Hmmm... I thought I added in your LvL up HP after you casted the fireball.

I did not? I will look into it.

HM


----------



## Axel

Dear god I don't even know what the creature that is going to feast on Alden's terrified corpse is!!  Sadly I don't think all the Charisma in the world (including a +15 diplomacy from Alex) will help in the slightest here...  Well, Alden has lasted longer than some characters I have had.


----------



## HolyMan

Don't worry the gnoll cavalry is coming to the rescue. I hope 

HM


----------



## Axel

Huzzah for NPCs coming to the rescue of borderline incompetent level 1 and 2 PCs!


----------



## ghostcat

HolyMan said:


> Hmmm... I thought I added in your LvL up HP after you casted the fireball.
> 
> I did not? I will look into it.
> 
> HM




HM. I think you added in the level up but not the last healing aura.


----------



## ghostcat

Waiting to see what happens between Mal and the zombie (if anything) before adding Trinham's actions.


----------



## Zerith

"borderline incompetent"
If Alden even implied that he would die very slowly 
Because Alexander is any thing but vengeful ^^;

Addon: Made another drawing of Alex, And its not the mage armor he is using now, I would say its mid high level ^^;
That said what he is using now is a cruder version that is much more vapory ^^;


----------



## HolyMan

ghostcat said:


> HM. I think you added in the level up but not the last healing aura.




Healing aura doesn't give back the HP if you have greater than half your HP left.

At least I do believe it works like that.

HM


----------



## Herobizkit

This is a game that it really doesn't matter what class I choose, because there's no guarantee there will be any sort of 'class balance'.  I'm going to assume that this game is more story-driven than combat-driven... 

I read earlier that the "group" is Rogue-light.  I like the idea of being able to build a 'custom' class.

What to do, now? 

OMG... this could very well be the game to see my dream of Bard/Warlock/Chameleon...


----------



## Dragonwriter

HolyMan said:


> Healing aura doesn't give back the HP if you have greater than half your HP left.
> 
> At least I do believe it works like that.
> 
> HM




Yeah, DS doesn't heal after you hit the halfway point. Awesome for saving your Cleric's spells for a while, but it won't put everyone at top-notch.



Herobizkit said:


> This is a game that it really doesn't matter what class I choose, because there's no guarantee there will be any sort of 'class balance'.  I'm going to assume that this game is more story-driven than combat-driven...




Story-driven is a resounding yes. Personality matters more than stats (most of the time).



> I read earlier that the "group" is Rogue-light.  I like the idea of being able to build a 'custom' class.
> 
> What to do, now?




We actually do have a legitimate trap-finder now. But we are missing someone capable of actual healing. The Dragon Shaman auras are great at keeping us from dying outright, but it is a little limited (as mentioned above).
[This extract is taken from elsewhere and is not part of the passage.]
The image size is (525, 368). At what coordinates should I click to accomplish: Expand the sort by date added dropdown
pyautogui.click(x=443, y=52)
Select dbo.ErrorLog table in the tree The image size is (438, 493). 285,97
Cleric, Druid, Bard (or even Ranger or Paladin with a wand) would probably help the party more, for survival.



> OMG... this could very well be the game to see my dream of Bard/Warlock/Chameleon...




That's possible. But you'll have to provide HM with the class info on stuff he doesn't have (which means Warlock and Chameleon, though Chameleon is available in an online preview).


----------



## HolyMan

Welcome Herobizkit. 

Possibilities are endless so long as you are ready to RP and have fun. 

That said I have gone to your Chameleon link from the other thread and it looks fun for sure. It isn't an option till at least 6th lvl so you could go another route by then, but I might just put something like the School of Broad Horizons along your characters path.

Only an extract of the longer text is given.